The American Dream Co-Opted By Pesky Foreigners

Today marks my re-entry into blogging after a several month long hiatus for a number of personal reasons. Didn't feel like doing it, so I didn't. I figured if my heart wasn't in it, then there was really no point. That being said, I'm glad to be back on (off?) the wagon. It's a new year - an election year no less - and there is bound to be an innumerate amount of issues to write about and discuss.

Issues like this one:
But many researchers have reached a conclusion that turns conventional wisdom on its head: Americans enjoy less economic mobility than their peers in Canada and much of Western Europe. The mobility gap has been widely discussed in academic circles, but a sour season of mass unemployment and street protests has moved the discussion toward center stage.
[...]
At least five large studies in recent years have found the United States to be less mobile than comparable nations. A project led by Markus Jantti, an economist at a Swedish university, found that 42 percent of American men raised in the bottom fifth of incomes stay there as adults. That shows a level of persistent disadvantage much higher than in Denmark (25 percent) and Britain (30 percent) — a country famous for its class constraints.
[...]
While liberals often complain that the United States has unusually large income gaps, many conservatives have argued that the system is fair because mobility is especially high, too: everyone can climb the ladder. Now the evidence suggests that America is not only less equal, but also less mobile.
[...]
In 2006 Professor Corak reviewed more than 50 studies of nine countries. He ranked Canada, Norway, Finland and Denmark as the most mobile, with the United States and Britain roughly tied at the other extreme. Sweden, Germany, and France were scattered across the middle.
Read the whole thing. As the article says, the issue isn't that people don't have money or decent paying jobs (although that is obviously a separate issue) but rather that the American Dream is under assault. That is, it is increasingly statistically difficult, if not impossible, to be born in one economic strata and be able to move to a higher one through sheer force of will and hard work. That was the essence of the American Dream - that anyone that played by the rules and had an exceptional work ethic could become upper middle class, or at least significantly better themselves. Not so anymore, at least in most cases. That fairy tale has been left behind in our collective rear view mirror in the 1950s. And don't be fooled by the financial crisis/recession - this has been decades in the making. 

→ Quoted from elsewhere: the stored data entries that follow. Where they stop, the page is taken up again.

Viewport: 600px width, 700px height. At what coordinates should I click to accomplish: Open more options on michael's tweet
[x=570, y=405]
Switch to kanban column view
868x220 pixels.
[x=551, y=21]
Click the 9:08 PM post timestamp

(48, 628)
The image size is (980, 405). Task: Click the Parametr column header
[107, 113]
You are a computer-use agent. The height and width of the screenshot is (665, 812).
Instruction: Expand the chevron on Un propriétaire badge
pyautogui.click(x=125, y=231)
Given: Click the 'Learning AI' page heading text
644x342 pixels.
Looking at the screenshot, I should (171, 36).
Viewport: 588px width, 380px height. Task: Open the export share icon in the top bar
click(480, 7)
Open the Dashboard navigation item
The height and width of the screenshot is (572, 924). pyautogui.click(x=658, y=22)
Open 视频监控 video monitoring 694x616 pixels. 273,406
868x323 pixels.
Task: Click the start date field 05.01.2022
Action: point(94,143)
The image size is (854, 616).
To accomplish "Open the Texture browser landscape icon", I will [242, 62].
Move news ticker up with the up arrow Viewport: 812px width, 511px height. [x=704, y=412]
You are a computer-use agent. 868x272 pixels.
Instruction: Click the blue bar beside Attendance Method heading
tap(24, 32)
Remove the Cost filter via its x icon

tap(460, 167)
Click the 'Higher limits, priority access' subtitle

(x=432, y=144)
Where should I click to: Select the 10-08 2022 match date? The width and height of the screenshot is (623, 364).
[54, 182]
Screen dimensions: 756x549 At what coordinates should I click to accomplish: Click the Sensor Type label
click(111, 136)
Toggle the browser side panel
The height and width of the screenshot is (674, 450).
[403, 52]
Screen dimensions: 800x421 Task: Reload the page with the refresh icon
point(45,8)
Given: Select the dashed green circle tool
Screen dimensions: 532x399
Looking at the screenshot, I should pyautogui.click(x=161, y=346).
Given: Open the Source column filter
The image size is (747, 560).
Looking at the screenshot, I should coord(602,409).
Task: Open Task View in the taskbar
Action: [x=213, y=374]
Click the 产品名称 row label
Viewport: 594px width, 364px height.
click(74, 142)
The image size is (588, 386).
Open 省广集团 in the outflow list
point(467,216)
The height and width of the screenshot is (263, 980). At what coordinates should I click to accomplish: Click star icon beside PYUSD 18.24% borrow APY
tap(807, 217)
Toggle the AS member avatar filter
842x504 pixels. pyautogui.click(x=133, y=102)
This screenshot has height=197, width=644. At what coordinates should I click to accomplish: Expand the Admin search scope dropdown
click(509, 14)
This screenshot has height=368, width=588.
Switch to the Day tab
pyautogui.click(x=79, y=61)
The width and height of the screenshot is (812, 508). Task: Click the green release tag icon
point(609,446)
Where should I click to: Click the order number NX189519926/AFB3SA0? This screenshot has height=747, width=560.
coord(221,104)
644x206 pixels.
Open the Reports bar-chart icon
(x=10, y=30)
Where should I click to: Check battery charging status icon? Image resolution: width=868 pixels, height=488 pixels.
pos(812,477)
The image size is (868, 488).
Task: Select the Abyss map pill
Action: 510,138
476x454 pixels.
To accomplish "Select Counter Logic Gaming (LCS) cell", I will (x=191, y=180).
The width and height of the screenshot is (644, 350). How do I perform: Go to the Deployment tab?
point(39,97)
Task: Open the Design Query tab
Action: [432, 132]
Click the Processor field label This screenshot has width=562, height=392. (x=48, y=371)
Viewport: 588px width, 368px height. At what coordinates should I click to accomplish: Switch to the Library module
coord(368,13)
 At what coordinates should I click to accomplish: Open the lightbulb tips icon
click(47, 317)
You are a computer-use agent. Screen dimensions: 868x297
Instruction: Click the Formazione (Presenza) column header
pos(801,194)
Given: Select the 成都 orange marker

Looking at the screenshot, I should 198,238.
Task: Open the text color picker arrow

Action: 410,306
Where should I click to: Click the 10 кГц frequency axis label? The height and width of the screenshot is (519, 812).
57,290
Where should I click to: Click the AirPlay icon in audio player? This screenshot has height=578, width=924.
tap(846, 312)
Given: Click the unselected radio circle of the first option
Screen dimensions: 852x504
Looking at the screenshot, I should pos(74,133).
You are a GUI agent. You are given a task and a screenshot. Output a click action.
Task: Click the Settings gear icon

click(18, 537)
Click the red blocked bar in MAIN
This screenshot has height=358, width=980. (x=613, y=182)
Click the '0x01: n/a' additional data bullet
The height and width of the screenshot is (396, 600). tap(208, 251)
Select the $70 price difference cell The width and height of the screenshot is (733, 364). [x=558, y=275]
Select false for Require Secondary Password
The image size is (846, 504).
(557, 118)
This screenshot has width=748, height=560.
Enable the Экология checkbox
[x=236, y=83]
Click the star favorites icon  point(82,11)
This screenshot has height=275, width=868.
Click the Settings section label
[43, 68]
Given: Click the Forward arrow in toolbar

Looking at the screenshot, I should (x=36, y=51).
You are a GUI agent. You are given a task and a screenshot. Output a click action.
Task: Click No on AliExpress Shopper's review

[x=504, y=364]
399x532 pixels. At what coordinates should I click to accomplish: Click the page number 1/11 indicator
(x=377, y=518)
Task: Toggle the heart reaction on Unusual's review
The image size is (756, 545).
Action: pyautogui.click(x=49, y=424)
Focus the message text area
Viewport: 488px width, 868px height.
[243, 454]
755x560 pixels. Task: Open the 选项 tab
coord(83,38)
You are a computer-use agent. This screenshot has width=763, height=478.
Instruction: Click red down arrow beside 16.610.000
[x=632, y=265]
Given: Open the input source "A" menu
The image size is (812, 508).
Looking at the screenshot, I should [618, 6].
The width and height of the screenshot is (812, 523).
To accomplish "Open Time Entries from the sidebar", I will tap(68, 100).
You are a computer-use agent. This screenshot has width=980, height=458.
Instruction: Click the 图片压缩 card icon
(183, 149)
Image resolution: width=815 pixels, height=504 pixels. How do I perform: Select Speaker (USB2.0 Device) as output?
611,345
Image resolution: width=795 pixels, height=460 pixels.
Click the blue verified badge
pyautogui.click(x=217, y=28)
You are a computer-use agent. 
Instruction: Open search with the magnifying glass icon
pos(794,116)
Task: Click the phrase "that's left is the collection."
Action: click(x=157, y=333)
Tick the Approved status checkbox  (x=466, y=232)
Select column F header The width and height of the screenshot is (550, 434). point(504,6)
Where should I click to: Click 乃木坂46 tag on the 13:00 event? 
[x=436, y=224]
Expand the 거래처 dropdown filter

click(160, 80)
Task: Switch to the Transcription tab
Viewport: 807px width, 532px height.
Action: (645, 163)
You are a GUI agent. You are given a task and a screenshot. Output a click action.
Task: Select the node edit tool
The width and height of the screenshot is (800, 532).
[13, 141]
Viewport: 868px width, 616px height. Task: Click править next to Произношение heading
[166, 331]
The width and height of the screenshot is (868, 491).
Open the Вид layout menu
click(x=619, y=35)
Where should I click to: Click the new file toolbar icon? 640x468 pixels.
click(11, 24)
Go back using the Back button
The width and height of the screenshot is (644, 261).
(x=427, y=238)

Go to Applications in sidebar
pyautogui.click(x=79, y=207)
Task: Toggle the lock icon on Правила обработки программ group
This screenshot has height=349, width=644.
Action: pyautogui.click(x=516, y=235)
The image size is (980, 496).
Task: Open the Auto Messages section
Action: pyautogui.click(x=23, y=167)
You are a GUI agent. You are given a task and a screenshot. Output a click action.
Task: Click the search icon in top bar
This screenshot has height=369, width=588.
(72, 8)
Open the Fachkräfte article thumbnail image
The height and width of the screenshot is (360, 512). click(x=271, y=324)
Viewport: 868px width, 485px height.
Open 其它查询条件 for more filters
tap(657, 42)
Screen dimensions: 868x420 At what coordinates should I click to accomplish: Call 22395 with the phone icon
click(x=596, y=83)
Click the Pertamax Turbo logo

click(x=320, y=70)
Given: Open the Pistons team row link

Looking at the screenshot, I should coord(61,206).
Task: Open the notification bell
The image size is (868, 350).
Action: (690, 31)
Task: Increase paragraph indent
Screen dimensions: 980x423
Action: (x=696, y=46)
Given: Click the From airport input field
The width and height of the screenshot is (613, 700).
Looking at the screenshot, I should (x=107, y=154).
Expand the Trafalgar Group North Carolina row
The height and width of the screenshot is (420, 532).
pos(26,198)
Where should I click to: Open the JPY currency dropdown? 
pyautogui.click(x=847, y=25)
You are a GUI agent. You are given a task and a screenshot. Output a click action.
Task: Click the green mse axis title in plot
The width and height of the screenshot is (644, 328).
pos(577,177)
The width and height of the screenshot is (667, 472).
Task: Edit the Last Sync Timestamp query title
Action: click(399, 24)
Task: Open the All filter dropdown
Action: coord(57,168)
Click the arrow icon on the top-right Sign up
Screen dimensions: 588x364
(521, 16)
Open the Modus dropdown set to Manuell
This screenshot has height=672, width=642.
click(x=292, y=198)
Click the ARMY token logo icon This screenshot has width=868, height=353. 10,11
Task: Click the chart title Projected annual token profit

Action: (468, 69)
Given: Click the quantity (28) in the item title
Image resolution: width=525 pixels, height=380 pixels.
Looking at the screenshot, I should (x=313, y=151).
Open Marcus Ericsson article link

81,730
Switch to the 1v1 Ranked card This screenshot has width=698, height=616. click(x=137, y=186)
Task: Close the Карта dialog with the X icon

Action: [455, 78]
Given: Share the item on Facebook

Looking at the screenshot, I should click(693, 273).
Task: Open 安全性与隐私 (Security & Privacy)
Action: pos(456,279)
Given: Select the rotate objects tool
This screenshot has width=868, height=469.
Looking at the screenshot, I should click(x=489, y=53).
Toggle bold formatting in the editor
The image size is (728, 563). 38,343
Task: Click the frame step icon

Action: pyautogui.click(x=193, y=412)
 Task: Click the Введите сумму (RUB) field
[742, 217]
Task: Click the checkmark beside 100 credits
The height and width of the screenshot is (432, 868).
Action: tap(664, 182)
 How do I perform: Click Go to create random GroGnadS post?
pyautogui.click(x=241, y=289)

This is what happens when the de facto economic policy of the US is wildly tilted towards the highest echelons of the economic ladder in hopes that magical fairies and wildly generous and wealthy benefactors will trickle down their gains and table scraps to the rest of us. You'll note that the common denominator here is that the countries in the article with superior economic mobility do not subscribe to such fantasies. They have higher taxes on the high earners/wealth (sorry - the job creators) and don't believe in the infantile fallacy that if you give the wealthy shit for free, they give it away to the rest of us and make it rain because they are just that generous.

Occupy Wall Street is a start, and a good one at that. And people outside the movement are even starting to catch on - despite the abject failure of Washington and both political parties (with heavier blame on the GOP), public opinion wildly favors progressive economic policies. And I would venture to guess that a solid majority of the country would be very pleased with the results of a true progressive tax code and higher taxation on those who have done well if they would simply remove their heads from their collective asses and realize that they themselves are a part of the very statistics that this article details. This is what the 2012 election should be about (but probably won't be). Hopefully this dialog will continue into the future. Our political overlords would be incredibly stupid to ignore the dialog that OWS has started.